Yaoundé frappe un grand coup contre l’insécurité. Les forces de l’ordre ont présenté, ce mardi 11 août 2026, douze présumés malfrats au public. La présentation a eu lieu au Commissariat central Numéro 1 de Yaoundé.
Ces douze individus forment deux bandes distinctes. Chaque groupe compte six personnes. Ces réseaux structurés sévissaient dans la capitale camerounaise.
Leur spécialité : le vol à l’arraché. Une pratique qui empoisonnait le quotidien des habitants depuis plusieurs mois. Les riverains et usagers vivaient dans la peur.
La brigade anti-gangs a mené l’opération. Les enquêteurs se sont appuyés sur de nombreuses plaintes. Des investigations ciblées ont permis de remonter jusqu’aux suspects.
Les perquisitions: un arsenal de guerre et des cagoules
Les perquisitions ont révélé une logistique criminelle élaborée. Aux domiciles des suspects, les policiers ont fait des découvertes saisissantes. Un stock important de téléphones portables a été saisi. Ces appareils provenaient de multiples agressions.
Du matériel de camouflage a également été trouvé. Plusieurs cagoules étaient entreposées chez les malfrats. Mais au-delà des vols, c’est la dangerosité du groupe qui impressionne.
L’arsenal découvert témoigne d’une organisation redoutable. Les enquêteurs ont saisi des armes blanches, notamment des poignards. Des armes à feu étaient également en leur possession. Une paire de menottes a complété la saisie. Un équipement détourné pour piéger les victimes sous de faux prétextes.
Leurs cibles favorites: Poste centrale, Emana, Ngousso et Etoudi.
Le mode opératoire des gangs reposait sur un maillage tactique. Ils ciblaient des zones à forte densité humaine et économique. Leur terrain de prédilection : le nœud stratégique de la Poste centrale.
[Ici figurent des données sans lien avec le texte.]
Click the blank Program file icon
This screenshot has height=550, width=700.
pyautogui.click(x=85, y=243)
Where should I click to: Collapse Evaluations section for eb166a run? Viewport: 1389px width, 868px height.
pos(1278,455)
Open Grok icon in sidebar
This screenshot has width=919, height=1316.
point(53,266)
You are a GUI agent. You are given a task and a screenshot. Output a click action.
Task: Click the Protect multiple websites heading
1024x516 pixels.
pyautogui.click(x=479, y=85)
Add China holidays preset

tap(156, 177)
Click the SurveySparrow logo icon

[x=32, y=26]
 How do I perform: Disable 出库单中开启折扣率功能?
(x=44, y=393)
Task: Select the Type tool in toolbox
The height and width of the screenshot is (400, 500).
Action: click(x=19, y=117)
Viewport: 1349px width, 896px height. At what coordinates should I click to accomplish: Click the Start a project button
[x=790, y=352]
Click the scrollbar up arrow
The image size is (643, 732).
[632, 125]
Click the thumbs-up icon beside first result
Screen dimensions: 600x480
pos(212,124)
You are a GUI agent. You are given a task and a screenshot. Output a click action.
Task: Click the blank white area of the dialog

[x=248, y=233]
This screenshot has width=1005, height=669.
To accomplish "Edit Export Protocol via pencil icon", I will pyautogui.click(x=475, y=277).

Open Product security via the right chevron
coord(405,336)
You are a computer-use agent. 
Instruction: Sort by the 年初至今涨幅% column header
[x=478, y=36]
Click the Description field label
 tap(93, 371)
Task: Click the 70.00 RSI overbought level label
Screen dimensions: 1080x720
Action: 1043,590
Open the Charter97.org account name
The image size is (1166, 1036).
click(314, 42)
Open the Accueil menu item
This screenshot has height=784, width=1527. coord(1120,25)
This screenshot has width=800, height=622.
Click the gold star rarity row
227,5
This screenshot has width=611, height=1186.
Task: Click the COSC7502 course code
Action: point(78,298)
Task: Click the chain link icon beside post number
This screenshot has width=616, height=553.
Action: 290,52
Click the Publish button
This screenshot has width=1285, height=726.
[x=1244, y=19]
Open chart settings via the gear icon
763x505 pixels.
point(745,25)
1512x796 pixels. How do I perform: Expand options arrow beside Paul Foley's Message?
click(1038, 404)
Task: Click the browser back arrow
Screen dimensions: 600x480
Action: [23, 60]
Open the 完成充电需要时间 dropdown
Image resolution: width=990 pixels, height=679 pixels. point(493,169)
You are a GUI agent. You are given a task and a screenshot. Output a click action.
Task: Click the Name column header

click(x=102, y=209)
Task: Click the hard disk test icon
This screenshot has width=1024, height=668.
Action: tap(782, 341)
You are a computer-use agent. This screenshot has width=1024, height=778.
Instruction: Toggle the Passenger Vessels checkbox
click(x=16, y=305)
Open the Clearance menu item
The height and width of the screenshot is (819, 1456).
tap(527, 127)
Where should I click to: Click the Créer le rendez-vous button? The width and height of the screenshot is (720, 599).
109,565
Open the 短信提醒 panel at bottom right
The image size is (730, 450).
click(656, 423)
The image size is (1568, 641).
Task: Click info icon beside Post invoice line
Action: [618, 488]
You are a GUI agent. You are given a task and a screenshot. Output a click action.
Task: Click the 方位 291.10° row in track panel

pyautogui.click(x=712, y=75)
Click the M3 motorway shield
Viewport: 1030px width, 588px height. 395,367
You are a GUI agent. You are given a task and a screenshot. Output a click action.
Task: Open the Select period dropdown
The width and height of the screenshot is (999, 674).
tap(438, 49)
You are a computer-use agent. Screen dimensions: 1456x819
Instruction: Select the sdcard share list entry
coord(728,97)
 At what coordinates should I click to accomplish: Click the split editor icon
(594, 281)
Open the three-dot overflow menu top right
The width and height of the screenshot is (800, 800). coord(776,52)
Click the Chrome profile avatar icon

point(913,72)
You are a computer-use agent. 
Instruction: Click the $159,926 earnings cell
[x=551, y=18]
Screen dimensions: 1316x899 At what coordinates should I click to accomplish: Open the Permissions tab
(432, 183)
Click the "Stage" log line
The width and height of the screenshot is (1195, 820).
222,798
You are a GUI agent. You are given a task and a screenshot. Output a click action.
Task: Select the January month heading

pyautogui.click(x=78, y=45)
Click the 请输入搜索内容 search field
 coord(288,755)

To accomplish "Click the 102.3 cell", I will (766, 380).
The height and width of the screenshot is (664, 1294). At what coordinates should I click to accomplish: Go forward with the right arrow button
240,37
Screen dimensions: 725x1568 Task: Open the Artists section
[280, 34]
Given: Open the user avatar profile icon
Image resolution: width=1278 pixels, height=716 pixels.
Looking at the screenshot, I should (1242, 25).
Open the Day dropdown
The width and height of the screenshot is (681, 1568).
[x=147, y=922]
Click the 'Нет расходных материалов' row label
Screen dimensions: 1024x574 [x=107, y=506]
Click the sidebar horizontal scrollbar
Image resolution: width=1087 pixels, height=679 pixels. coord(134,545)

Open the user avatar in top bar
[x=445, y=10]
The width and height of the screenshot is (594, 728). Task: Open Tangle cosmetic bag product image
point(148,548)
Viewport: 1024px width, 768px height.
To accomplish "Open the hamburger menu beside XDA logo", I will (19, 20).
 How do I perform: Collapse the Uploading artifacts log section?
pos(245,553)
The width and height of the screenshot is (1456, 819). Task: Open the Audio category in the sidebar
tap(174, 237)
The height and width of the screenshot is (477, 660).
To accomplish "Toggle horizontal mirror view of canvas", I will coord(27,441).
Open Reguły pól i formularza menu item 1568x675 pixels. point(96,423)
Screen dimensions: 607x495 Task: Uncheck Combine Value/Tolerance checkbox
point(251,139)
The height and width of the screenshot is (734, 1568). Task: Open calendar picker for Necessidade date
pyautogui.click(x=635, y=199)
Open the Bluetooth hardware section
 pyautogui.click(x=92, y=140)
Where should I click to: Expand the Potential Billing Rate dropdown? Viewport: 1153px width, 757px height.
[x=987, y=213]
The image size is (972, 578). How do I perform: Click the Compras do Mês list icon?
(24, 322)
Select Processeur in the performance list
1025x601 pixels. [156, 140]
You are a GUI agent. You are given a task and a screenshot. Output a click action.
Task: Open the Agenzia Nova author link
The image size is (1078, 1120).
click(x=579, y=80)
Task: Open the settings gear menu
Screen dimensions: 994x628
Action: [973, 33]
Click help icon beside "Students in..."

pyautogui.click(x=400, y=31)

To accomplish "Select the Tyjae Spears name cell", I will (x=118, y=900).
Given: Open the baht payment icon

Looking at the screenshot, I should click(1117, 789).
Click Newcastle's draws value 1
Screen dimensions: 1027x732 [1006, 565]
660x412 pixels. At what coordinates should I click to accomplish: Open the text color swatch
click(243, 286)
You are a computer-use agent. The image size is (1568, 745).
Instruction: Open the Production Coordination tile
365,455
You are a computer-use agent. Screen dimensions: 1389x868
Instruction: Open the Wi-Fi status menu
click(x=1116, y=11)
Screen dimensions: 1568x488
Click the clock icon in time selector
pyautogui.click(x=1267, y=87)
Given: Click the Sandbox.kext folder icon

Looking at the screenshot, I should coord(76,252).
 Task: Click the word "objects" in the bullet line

Un secteur marqué par un flux incessant de piétons et de voyageurs. Idéal pour des attaques éclair.
Leur périmètre d’action ne s’arrêtait pas là. Les quartiers résidentiels et commerçants d’Emana étaient également visés. Ngousso et Etoudi figuraient aussi parmi leurs zones d’opération.
Cette neutralisation simultanée soulage les populations. Les habitants de ces secteurs peuvent enfin respirer. La pression criminelle diminue sensiblement.
Déférés devant la justice
La suite du processus judiciaire est désormais engagée. Après leur présentation officielle, les douze suspects ont été déférés. Ils comparaîtront devant les instances judiciaires compétentes.
Les charges retenues contre eux sont lourdes. Association de malfaiteurs, vol à l’arraché et détention illégale d’armes. Ils devront répondre de ces accusations devant la justice.